Saturday, March 7, 2015

Tea Journeyman Indonesian black tea (PT Harendong Green Farm)

This was a great black tea.  Just to be clear, I mean it matches the type of tea I like, not that it's an exceptional grade of tea or an unusual or rare style of tea (probably some of each and more true of the latter, but not the point).

I've come to like the idea of a vendor having their say, but as far as flavor goes it's this (link to source page here):  

The aroma and taste boast sweet, fruity, and woody qualities. With a medium body, a clean, juicy texture, and a mildly brisk character

The tea!

My own tasting notes and review:

Primary flavors:  cocoa, drifting a little towards cinamon, with dark cherry and natural sweetness.  Trace of earthy element, dark wood, maybe towards peat.  No astringency.   Slightly muddled flavors combining with earth / peat flavor element, not completely "clean."  

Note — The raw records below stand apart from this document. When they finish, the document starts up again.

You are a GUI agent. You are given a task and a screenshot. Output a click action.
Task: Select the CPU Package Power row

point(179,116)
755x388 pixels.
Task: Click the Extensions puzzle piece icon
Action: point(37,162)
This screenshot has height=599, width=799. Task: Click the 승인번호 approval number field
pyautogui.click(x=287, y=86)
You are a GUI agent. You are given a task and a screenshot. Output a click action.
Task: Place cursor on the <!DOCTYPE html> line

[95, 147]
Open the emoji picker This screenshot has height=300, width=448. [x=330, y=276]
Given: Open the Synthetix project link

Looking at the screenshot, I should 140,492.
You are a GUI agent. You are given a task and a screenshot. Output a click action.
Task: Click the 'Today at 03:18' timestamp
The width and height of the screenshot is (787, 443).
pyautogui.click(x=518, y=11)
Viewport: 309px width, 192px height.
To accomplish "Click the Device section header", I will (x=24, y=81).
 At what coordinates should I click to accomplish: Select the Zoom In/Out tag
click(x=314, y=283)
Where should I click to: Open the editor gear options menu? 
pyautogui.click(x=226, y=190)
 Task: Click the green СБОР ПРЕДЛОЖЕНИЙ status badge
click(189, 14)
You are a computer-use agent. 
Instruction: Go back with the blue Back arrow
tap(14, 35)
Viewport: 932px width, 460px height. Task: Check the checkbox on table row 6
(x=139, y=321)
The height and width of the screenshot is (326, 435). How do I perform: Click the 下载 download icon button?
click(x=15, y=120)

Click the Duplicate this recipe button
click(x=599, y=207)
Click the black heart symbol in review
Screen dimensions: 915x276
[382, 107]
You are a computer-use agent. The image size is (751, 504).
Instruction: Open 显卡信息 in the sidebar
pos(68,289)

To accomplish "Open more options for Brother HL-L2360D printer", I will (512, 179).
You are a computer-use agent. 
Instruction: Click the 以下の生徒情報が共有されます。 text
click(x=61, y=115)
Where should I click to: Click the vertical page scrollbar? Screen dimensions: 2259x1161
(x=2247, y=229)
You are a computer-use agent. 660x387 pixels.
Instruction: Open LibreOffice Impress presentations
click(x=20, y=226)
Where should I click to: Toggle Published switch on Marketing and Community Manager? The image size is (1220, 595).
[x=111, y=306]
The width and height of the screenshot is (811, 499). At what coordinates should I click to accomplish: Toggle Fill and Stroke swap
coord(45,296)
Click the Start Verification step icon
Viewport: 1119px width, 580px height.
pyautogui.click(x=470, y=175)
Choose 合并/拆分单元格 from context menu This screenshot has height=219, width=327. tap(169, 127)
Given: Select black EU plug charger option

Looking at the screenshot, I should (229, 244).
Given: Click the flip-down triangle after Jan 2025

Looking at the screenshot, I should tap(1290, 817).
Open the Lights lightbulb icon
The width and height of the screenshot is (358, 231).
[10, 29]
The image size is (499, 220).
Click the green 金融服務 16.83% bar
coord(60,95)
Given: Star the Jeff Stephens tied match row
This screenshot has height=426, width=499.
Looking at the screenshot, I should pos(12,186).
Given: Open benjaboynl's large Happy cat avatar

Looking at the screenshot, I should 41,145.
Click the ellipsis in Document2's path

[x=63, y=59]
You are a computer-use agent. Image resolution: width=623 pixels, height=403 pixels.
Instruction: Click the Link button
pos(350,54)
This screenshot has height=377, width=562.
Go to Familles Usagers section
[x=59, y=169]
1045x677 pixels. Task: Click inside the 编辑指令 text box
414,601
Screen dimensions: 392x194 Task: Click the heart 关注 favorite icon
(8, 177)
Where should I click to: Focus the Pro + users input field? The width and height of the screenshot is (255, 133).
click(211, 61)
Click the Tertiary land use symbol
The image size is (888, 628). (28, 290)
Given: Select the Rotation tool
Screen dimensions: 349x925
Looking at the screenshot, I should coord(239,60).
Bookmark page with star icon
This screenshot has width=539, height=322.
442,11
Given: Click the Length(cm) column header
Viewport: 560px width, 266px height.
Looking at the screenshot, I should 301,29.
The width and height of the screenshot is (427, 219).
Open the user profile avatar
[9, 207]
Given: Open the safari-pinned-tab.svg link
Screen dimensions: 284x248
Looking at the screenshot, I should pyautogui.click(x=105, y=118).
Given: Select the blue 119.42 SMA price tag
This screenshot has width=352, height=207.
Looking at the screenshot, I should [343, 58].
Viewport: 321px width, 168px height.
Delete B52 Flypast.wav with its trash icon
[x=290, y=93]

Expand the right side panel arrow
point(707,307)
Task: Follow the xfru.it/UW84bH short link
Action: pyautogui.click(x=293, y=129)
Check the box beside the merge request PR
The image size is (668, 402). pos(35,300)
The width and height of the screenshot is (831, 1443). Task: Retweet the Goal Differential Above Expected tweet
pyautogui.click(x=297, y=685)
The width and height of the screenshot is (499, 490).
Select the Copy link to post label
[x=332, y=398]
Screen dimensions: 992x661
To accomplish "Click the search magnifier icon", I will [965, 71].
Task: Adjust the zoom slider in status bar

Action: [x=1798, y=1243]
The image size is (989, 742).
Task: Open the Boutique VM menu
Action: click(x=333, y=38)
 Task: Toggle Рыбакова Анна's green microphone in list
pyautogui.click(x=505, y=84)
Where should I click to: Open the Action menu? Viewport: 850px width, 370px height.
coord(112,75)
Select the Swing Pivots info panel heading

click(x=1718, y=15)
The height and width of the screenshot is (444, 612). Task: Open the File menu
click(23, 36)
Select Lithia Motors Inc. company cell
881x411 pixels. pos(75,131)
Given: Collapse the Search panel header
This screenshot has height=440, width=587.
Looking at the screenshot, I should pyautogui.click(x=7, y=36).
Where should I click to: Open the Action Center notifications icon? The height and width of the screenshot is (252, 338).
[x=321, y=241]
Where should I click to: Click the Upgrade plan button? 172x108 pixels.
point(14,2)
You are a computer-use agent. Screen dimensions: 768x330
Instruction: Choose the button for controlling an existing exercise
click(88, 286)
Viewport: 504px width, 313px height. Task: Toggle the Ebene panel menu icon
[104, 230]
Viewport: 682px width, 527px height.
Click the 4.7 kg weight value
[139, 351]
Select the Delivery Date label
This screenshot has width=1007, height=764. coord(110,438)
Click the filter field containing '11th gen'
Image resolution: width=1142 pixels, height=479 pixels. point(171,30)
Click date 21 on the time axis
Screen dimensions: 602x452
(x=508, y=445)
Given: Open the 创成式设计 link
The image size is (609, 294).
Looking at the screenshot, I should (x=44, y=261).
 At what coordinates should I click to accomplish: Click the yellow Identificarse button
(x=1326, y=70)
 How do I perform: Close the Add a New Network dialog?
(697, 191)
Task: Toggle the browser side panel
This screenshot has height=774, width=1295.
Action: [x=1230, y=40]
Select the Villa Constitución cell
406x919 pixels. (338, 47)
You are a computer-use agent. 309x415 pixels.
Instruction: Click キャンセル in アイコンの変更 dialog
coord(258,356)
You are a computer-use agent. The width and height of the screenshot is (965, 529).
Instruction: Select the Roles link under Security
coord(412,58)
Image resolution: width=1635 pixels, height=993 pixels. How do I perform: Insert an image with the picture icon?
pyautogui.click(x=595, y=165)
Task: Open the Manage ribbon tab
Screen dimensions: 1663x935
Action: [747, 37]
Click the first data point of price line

Overall impression would probably depend on taste preference,  also feel / "body"of tea emphasis.

I liked it,  based on liking that style.  I had the impression I might've liked it more than the site review would justify; this is just what I like.  I love diversity in drinking teas but I could let green teas and lightly oxidized oolongs drop for awhile based on drinking such more oxidized teas.

Unflavored, high mountain, what else

It reminds me a little of the Vietnamese black teas I've been drinking lately, soft black teas with distinctive flavors, rich wood and earth tones, and with some fruit element, quite good balance, and natural sweetness.  Really what's not to love.

The "clean" reference in the web page and my own notes is a bit odd, especially pointing in the two different directions.   There is definitely nothing objectionable in the tea, just pleasant flavor elements, and a good texture (juicy; sure), so what I meant by it was a reference to a subtle character element, the feel of the tea.  It's hardly a flaw, just the slight room for improvement.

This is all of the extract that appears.